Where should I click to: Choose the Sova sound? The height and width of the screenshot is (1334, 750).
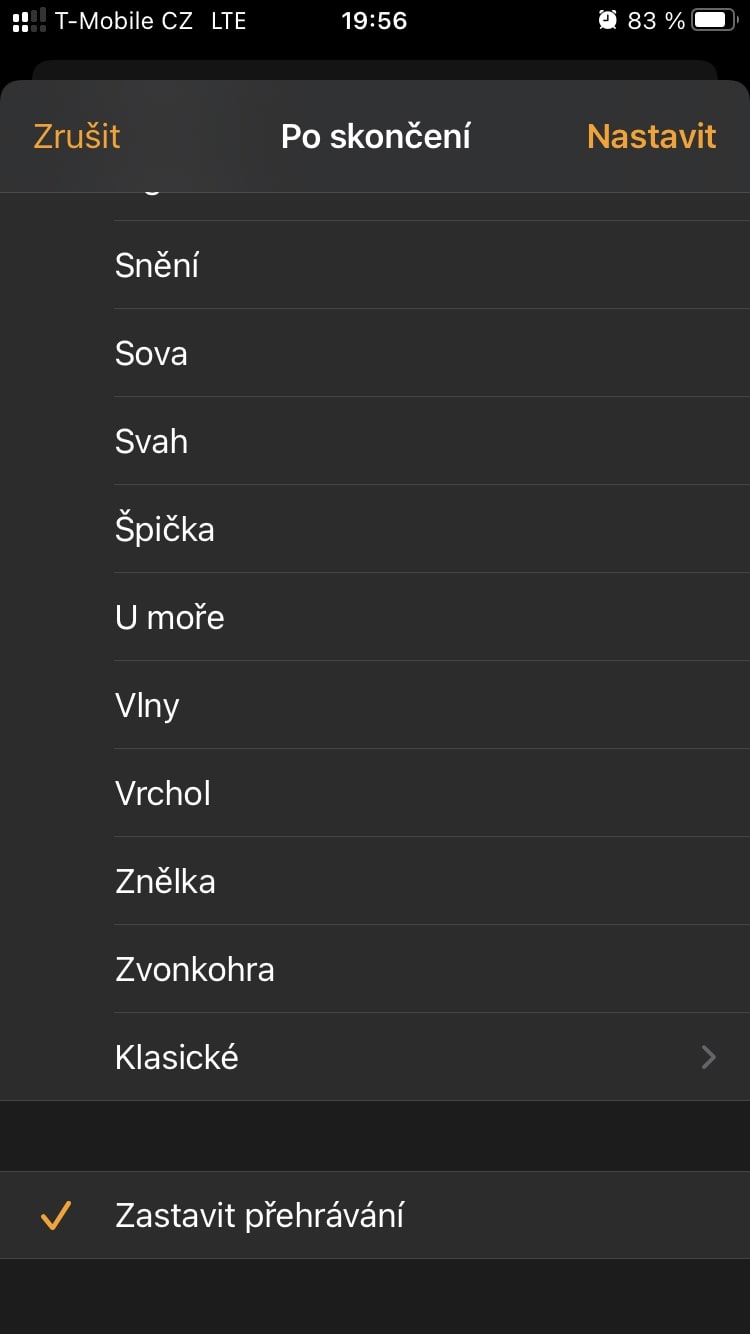[375, 353]
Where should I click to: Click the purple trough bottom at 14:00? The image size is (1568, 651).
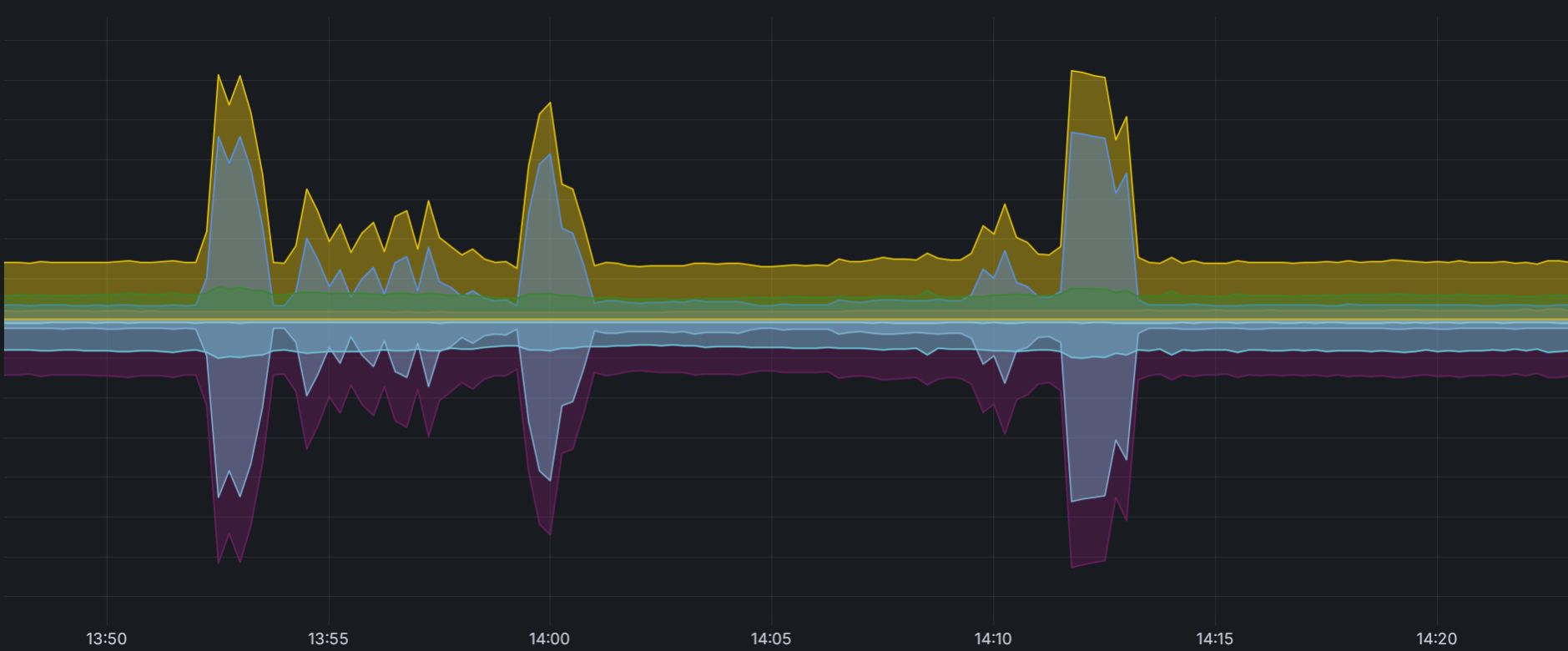pos(550,534)
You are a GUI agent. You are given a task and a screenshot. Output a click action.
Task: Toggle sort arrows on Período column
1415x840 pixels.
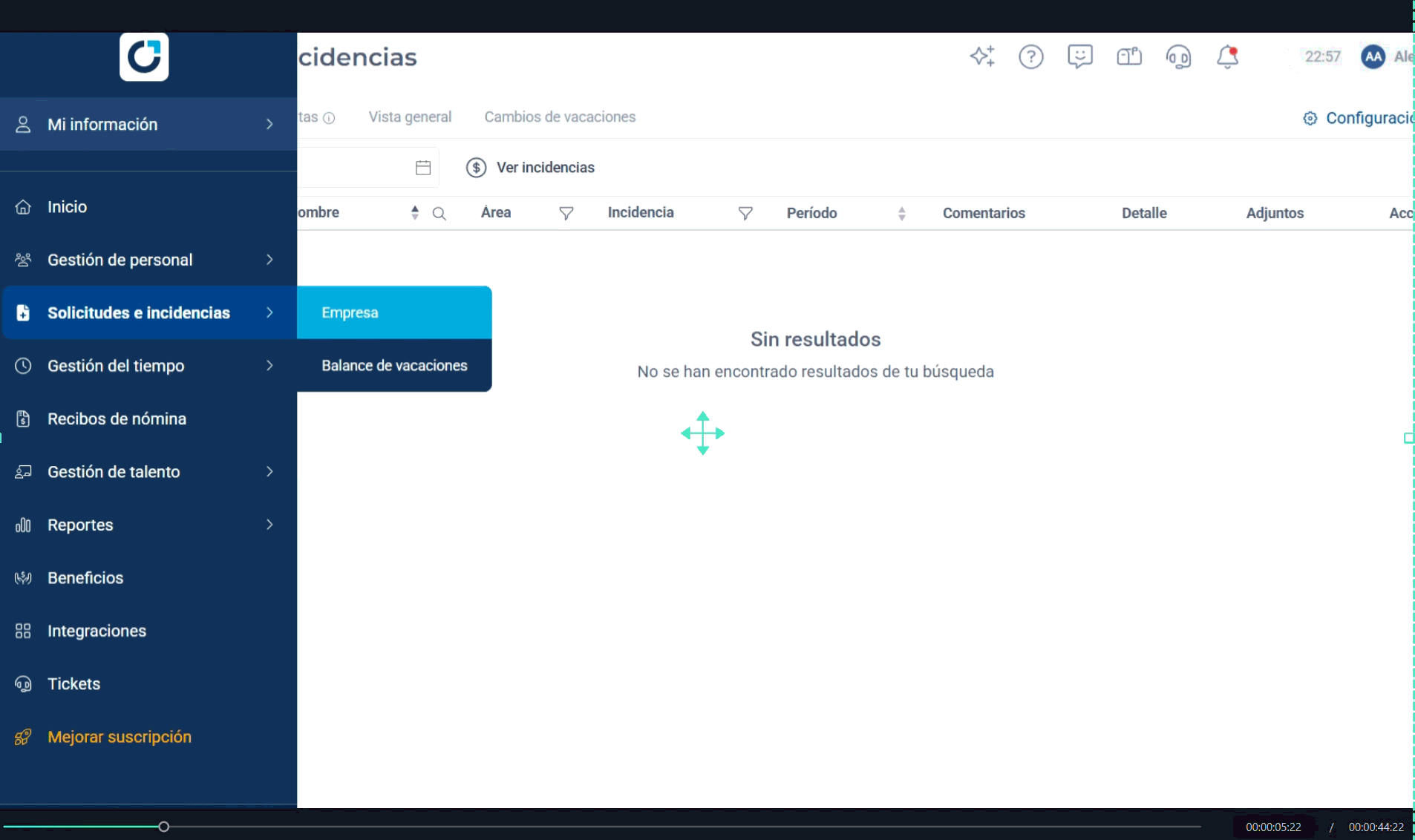(901, 214)
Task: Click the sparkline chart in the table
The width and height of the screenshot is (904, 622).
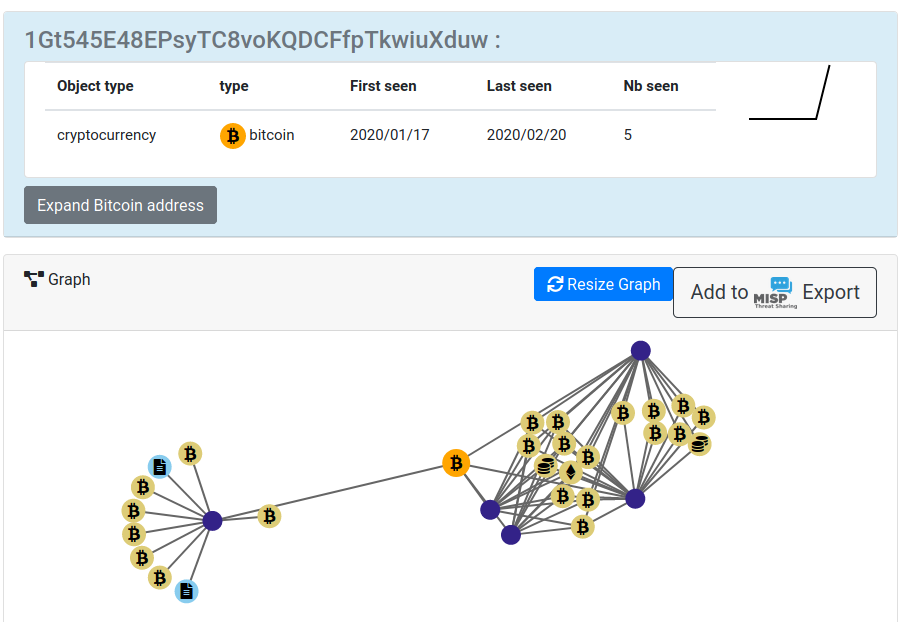Action: coord(790,93)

━━━━━━━━━━━━━━━━

* **WORK INSTRUCTION**: From the line that includes "You are a GUI" on down to the last line of the entries above, set down each line exactly, leaving out the pictures.

* **EXPECTED ANSWER**:
You are a GUI agent. You are given a task and a screenshot. Output a click action.
Task: Toggle sort arrows on Período column
1415x840 pixels.
(901, 214)
Task: Click the sparkline chart in the table
The width and height of the screenshot is (904, 622).
Action: coord(790,93)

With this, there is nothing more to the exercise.